Records for finding items on display:
-- Begin --

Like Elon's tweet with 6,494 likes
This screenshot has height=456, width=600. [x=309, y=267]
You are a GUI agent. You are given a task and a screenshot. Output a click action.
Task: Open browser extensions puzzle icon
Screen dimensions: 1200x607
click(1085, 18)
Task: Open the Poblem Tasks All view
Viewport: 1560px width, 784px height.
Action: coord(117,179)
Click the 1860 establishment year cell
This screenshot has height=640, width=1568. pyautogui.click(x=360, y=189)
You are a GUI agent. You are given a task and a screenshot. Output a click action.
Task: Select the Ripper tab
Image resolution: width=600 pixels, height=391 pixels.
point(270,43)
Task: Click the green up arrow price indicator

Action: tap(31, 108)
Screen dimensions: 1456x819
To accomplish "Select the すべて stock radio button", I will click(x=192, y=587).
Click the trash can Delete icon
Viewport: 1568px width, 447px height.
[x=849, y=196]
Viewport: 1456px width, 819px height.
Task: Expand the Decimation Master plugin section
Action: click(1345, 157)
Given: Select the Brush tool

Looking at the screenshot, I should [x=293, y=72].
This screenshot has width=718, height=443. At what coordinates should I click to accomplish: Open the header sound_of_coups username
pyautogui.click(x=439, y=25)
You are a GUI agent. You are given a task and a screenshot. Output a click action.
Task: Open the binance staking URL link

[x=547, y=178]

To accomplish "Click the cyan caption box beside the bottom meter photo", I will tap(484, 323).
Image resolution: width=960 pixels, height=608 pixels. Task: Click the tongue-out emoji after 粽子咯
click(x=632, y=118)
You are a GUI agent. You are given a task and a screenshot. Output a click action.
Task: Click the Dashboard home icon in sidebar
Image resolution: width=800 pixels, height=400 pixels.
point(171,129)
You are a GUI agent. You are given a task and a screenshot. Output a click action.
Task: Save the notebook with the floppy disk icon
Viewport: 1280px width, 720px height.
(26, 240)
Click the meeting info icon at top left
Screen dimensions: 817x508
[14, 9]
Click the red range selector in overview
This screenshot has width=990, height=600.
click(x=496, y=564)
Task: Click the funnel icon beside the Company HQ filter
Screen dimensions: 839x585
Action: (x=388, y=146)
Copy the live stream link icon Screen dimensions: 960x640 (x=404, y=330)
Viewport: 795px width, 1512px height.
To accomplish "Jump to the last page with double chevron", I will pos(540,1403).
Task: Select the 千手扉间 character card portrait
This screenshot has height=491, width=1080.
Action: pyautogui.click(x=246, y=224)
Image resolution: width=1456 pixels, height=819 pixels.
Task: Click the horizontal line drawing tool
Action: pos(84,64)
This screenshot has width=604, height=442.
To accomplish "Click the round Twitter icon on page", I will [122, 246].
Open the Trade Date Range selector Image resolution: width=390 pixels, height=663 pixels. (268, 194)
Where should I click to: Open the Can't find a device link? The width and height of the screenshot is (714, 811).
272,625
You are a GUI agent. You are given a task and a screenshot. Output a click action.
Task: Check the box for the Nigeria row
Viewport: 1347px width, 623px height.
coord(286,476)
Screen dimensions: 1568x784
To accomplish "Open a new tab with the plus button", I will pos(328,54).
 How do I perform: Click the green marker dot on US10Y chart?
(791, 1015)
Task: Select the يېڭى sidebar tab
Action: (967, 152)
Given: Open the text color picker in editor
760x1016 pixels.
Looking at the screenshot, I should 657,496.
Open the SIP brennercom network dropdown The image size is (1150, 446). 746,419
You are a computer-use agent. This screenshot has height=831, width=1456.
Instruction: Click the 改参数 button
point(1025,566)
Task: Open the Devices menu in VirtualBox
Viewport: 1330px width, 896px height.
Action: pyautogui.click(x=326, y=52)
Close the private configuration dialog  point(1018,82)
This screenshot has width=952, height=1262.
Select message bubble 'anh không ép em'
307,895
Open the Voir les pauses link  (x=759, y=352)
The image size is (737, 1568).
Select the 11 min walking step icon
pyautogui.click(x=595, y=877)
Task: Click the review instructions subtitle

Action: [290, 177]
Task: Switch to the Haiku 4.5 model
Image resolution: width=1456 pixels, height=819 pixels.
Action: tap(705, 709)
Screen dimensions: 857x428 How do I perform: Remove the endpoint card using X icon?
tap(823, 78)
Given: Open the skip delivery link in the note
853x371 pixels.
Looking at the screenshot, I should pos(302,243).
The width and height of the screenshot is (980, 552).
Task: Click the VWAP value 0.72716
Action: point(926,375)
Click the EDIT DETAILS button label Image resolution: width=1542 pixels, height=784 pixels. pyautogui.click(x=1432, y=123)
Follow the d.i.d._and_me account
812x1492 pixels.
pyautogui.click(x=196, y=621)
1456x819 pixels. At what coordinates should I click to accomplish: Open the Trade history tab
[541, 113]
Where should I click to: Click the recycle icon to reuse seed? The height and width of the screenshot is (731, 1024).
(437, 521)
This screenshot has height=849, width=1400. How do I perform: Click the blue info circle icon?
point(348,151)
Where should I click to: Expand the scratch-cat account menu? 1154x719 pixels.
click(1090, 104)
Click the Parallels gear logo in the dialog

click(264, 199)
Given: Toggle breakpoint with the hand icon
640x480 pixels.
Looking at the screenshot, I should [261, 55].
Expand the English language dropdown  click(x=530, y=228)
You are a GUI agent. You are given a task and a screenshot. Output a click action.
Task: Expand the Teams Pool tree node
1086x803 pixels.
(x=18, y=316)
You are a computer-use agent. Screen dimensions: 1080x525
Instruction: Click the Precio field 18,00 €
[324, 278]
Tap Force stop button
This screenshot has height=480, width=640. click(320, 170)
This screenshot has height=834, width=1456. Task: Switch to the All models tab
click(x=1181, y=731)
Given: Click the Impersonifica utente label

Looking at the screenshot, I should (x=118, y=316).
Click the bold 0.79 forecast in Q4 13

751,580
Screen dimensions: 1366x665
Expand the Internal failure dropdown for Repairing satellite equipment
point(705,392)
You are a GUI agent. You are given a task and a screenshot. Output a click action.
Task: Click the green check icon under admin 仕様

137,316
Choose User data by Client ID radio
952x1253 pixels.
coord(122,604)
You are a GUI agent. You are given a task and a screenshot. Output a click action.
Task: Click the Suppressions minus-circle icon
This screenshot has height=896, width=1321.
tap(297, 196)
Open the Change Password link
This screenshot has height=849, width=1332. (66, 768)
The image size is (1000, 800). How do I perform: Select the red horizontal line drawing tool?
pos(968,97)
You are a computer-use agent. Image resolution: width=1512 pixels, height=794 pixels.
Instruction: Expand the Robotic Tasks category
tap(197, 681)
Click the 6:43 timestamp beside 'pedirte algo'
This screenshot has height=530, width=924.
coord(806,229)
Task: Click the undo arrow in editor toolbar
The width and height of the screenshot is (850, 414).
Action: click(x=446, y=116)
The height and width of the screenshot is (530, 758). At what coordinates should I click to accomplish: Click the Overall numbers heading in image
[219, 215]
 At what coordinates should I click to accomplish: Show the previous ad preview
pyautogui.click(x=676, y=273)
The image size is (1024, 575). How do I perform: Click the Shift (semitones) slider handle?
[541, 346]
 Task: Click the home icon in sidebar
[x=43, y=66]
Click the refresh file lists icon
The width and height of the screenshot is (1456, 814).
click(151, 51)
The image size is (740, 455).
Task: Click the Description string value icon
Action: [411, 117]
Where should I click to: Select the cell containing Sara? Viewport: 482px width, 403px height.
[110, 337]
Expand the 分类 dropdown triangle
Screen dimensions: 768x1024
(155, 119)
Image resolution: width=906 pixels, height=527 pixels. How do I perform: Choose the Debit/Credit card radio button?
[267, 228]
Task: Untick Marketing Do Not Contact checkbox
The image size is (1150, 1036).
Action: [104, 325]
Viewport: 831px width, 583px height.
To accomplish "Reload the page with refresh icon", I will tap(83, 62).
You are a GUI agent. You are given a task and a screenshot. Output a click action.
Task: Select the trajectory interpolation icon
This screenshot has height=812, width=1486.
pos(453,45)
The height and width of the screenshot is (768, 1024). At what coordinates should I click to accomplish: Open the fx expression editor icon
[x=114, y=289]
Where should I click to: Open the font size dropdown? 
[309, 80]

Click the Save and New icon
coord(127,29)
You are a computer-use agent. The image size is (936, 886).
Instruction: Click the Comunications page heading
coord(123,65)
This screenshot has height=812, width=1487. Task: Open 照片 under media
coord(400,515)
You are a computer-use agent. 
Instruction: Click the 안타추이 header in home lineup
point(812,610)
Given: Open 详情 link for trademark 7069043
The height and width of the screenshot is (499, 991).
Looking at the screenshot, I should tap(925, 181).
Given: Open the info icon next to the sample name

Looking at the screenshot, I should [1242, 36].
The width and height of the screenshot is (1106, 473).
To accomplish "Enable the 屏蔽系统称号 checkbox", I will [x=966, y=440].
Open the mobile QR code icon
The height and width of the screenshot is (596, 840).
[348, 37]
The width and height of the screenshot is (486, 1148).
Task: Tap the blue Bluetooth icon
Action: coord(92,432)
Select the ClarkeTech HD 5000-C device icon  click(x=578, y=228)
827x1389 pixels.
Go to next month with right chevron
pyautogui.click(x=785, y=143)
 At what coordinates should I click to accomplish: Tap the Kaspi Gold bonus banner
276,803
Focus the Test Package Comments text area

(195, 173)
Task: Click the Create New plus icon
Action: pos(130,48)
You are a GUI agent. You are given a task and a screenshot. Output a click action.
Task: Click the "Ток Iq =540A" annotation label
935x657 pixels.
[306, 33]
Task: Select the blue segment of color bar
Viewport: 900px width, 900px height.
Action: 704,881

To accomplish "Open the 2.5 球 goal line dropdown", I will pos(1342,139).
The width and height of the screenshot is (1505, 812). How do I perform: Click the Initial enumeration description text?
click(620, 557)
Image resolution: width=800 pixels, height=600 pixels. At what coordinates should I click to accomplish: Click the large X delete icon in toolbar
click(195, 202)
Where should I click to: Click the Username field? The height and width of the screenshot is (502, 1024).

-- End --

# [TASK STATEMENT]
Pull out the entries from the very start through the line containing "pyautogui.click(x=439, y=25)", including that line, and reproduce them word for word.

# [ANSWER BELOW]
Like Elon's tweet with 6,494 likes
This screenshot has height=456, width=600. [x=309, y=267]
You are a GUI agent. You are given a task and a screenshot. Output a click action.
Task: Open browser extensions puzzle icon
Screen dimensions: 1200x607
click(1085, 18)
Task: Open the Poblem Tasks All view
Viewport: 1560px width, 784px height.
Action: coord(117,179)
Click the 1860 establishment year cell
This screenshot has height=640, width=1568. pyautogui.click(x=360, y=189)
You are a GUI agent. You are given a task and a screenshot. Output a click action.
Task: Select the Ripper tab
Image resolution: width=600 pixels, height=391 pixels.
point(270,43)
Task: Click the green up arrow price indicator

Action: tap(31, 108)
Screen dimensions: 1456x819
To accomplish "Select the すべて stock radio button", I will click(x=192, y=587).
Click the trash can Delete icon
Viewport: 1568px width, 447px height.
[x=849, y=196]
Viewport: 1456px width, 819px height.
Task: Expand the Decimation Master plugin section
Action: click(1345, 157)
Given: Select the Brush tool

Looking at the screenshot, I should [x=293, y=72].
This screenshot has width=718, height=443. At what coordinates should I click to accomplish: Open the header sound_of_coups username
pyautogui.click(x=439, y=25)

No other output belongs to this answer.